Si un accord est obtenu au niveau du groupe, c’est parce que les différentes parties ont trouvé un équilibre, respectueux des intérêts et des attentes des salariés. Finalement, ces accords de groupe qui s’imposent aux accords d’entreprise constituent une forme de hiérarchie des normes, le haut s’imposant au bas.

Mme la présidente. Quel est l’avis du Gouvernement ?

Mme Myriam El Khomri, ministre. Le Gouvernement émet également un avis défavorable sur cet amendement.

Nous pouvons le dire entre nous, demain, comme aujourd'hui, les entreprises ne négocieront pas de PSE ou d’accord de préservation de l’emploi sur un périmètre interentreprises, car elles risqueraient alors d’être requalifiées de co-employeurs.

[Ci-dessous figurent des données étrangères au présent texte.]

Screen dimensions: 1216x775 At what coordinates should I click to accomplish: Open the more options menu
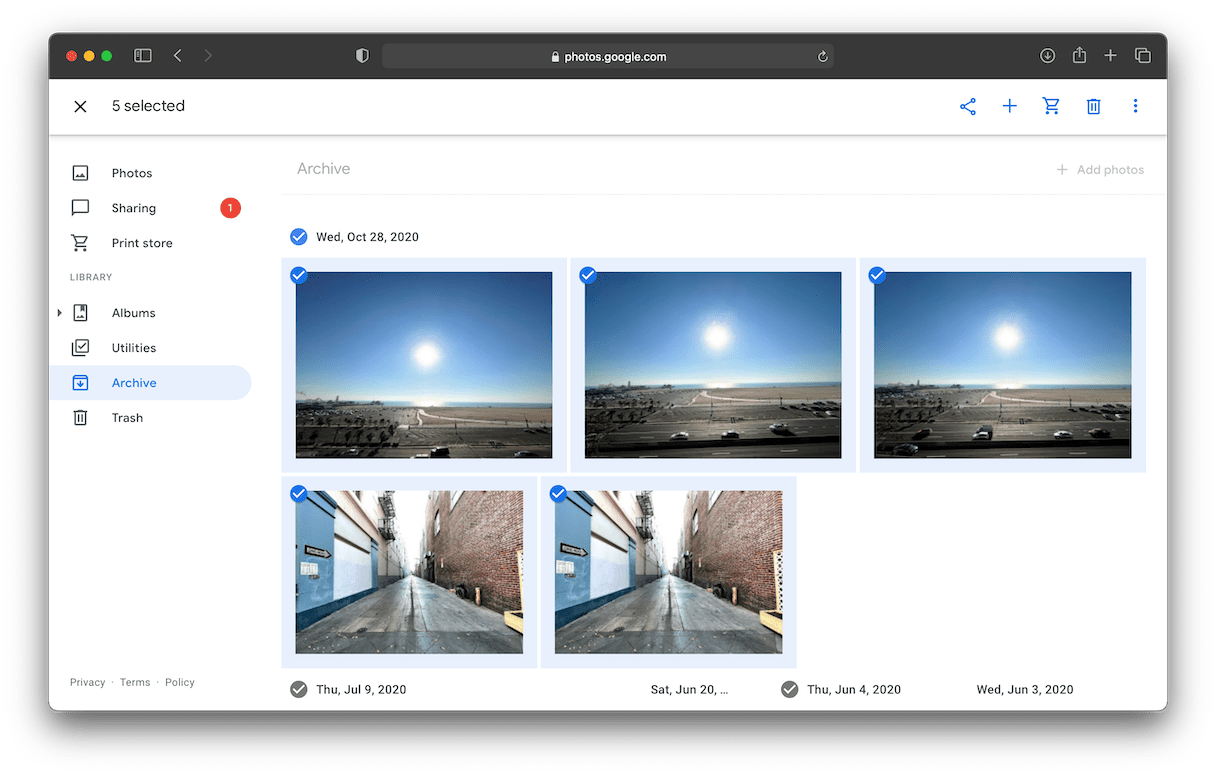pyautogui.click(x=1136, y=106)
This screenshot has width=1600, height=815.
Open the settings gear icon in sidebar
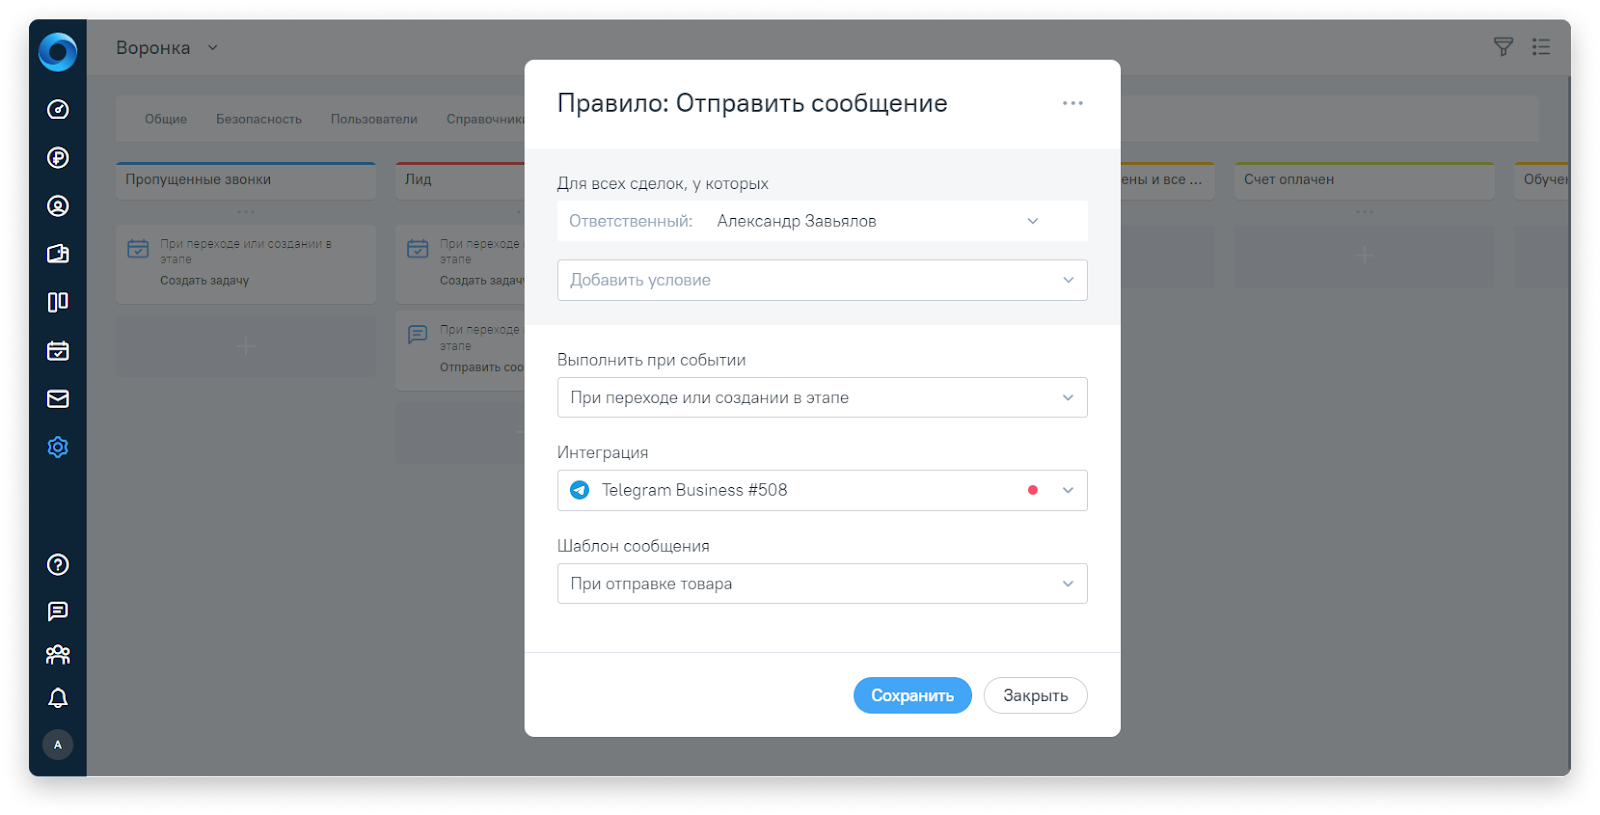tap(58, 447)
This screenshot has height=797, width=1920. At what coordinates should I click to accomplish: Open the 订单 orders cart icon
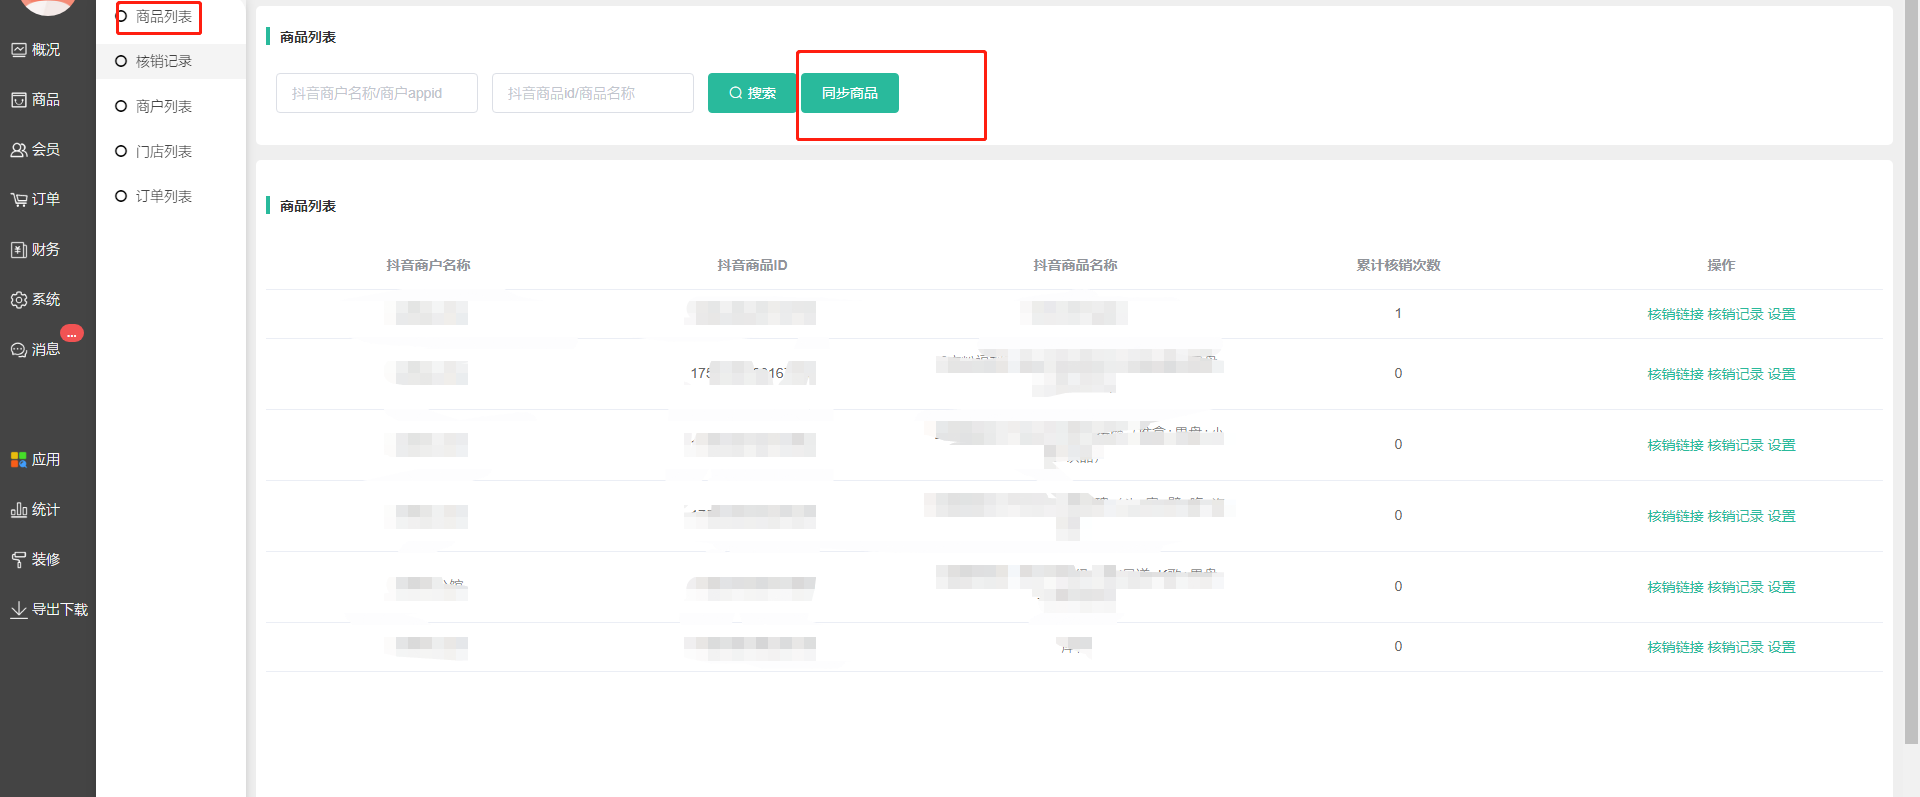click(19, 200)
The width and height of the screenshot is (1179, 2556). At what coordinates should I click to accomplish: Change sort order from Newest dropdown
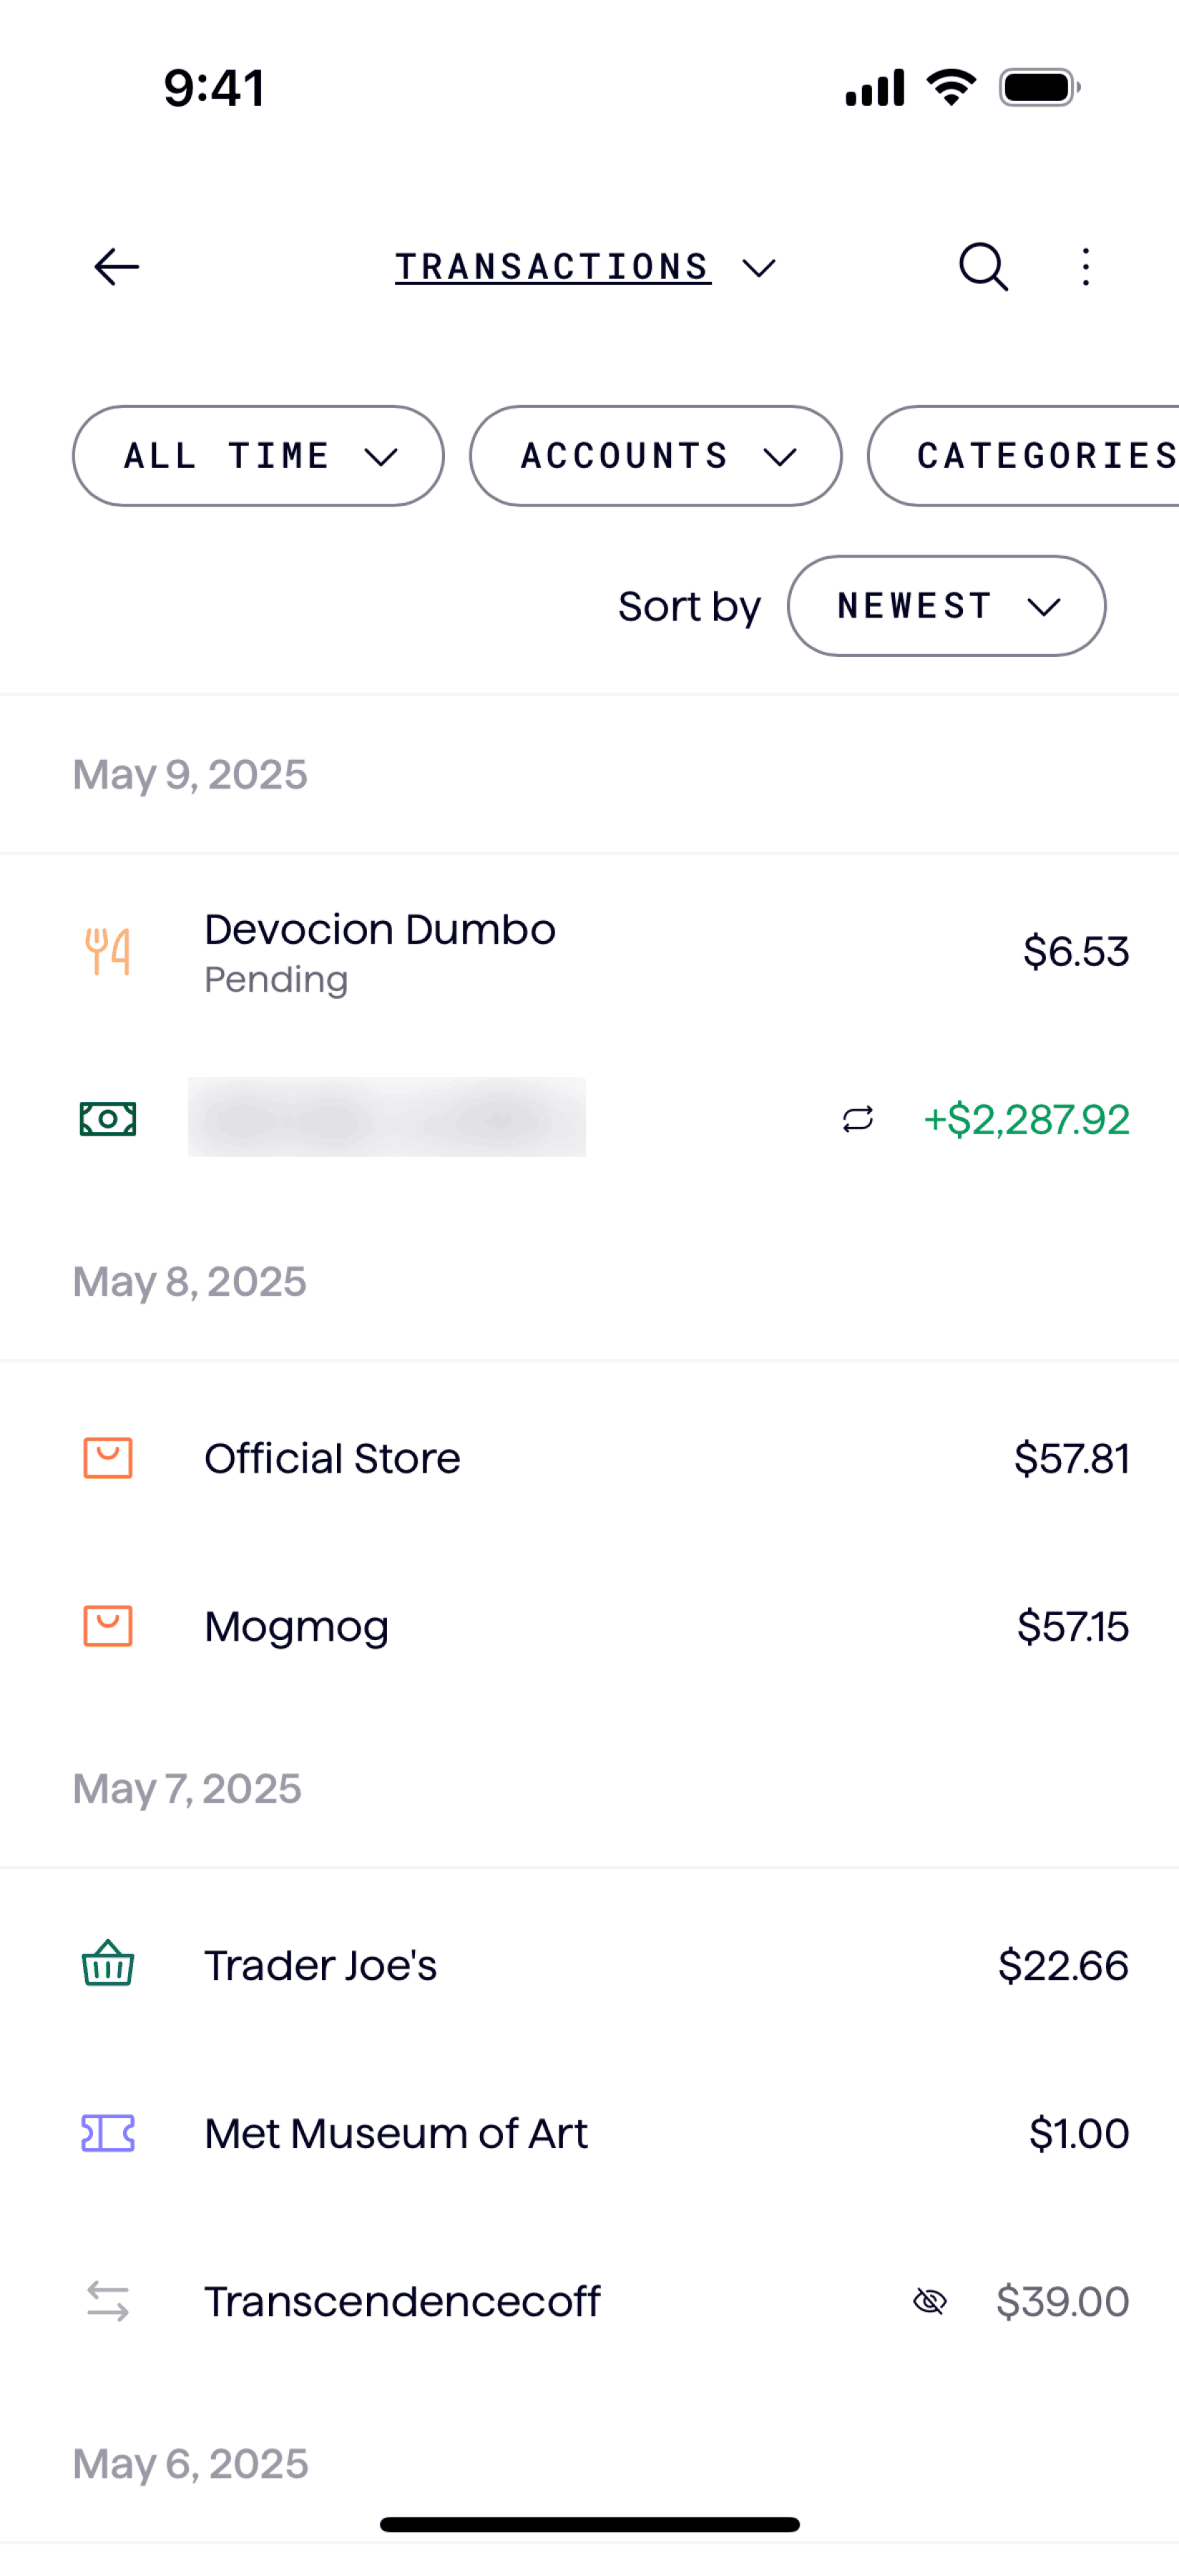945,606
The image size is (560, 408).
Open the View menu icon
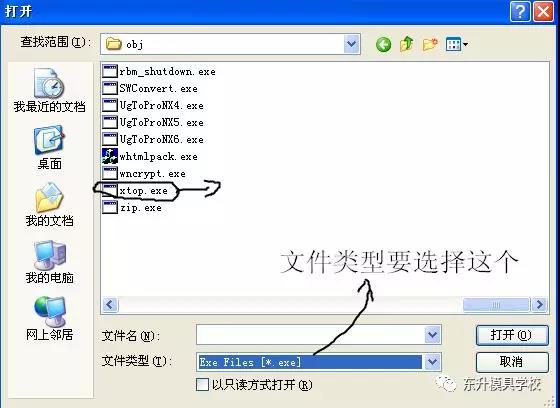click(456, 44)
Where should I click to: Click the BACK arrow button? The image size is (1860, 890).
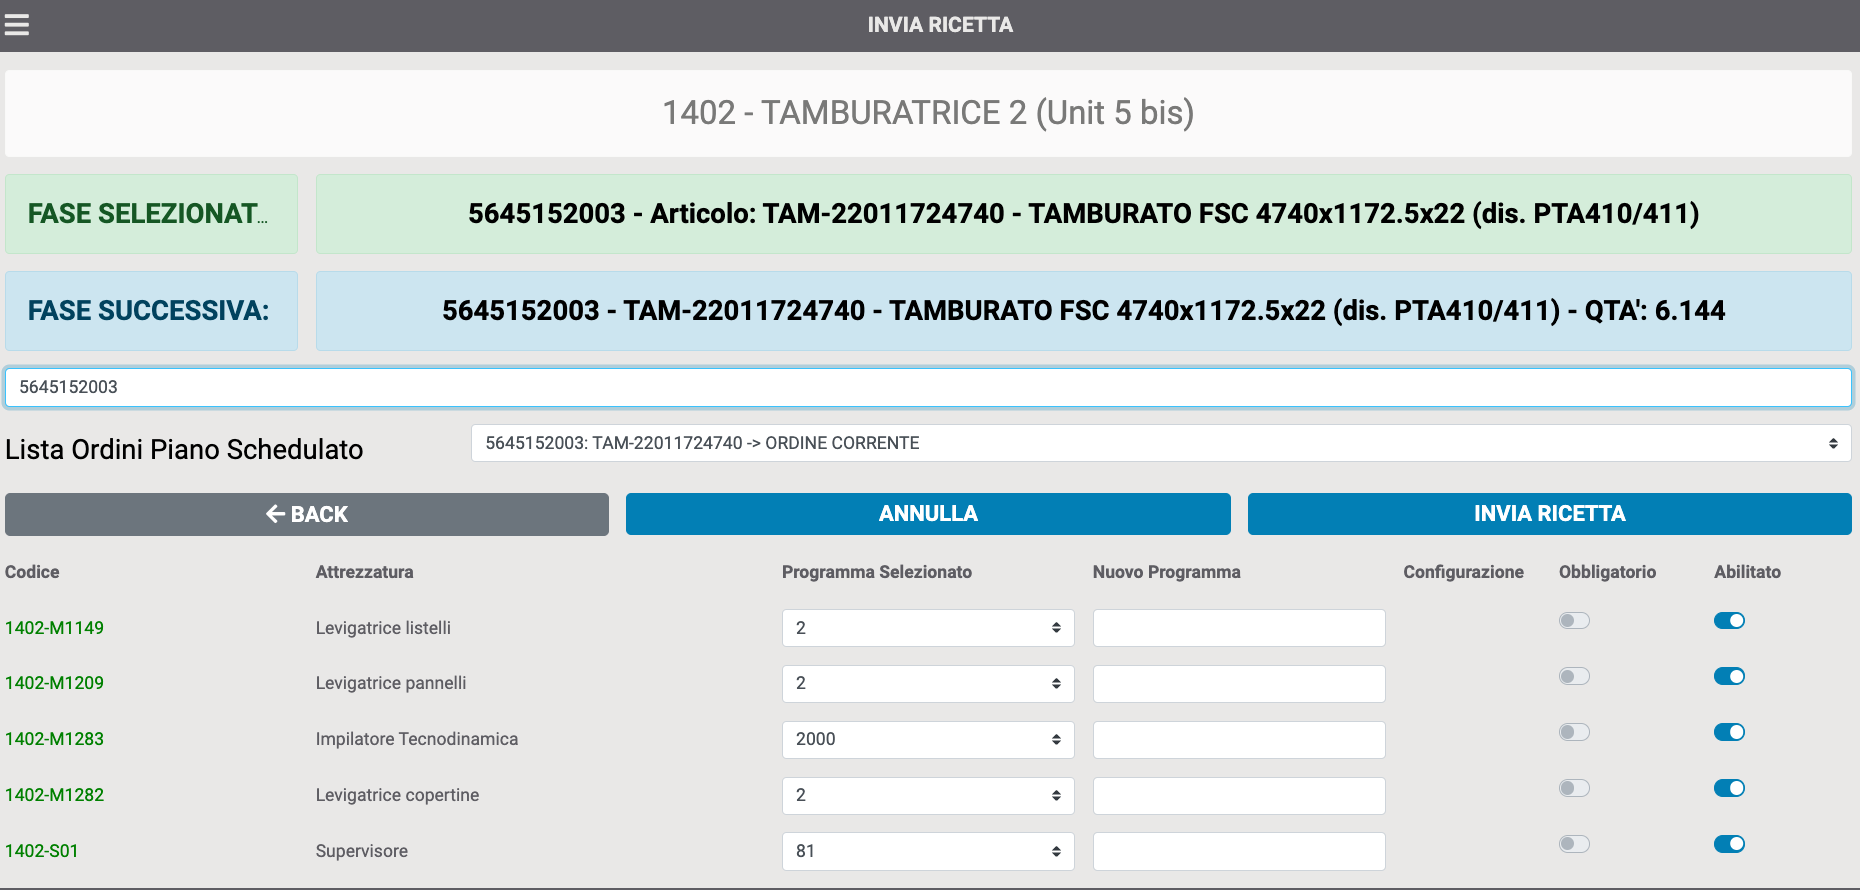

Pour le reste, faisons confiance aux partenaires sociaux. Je note d’ailleurs que la CGT, dont j’ai rencontré des représentants vendredi, est plutôt favorable aux accords interentreprises. Ceux-ci permettent, par exemple – nous en avons souvent débattu –, à l’ensemble des salariés d’un groupe de bénéficier des actions sociales et culturelles. Ils apportent également des garanties aux entreprises sous-traitantes. C’est dans le cadre de tels accords que l’on peut améliorer certains points, notamment développer l’emploi dans une filière. Selon moi, ils constituent un véritable plus.

Mme la présidente. Je mets aux voix l'amendement n° 654.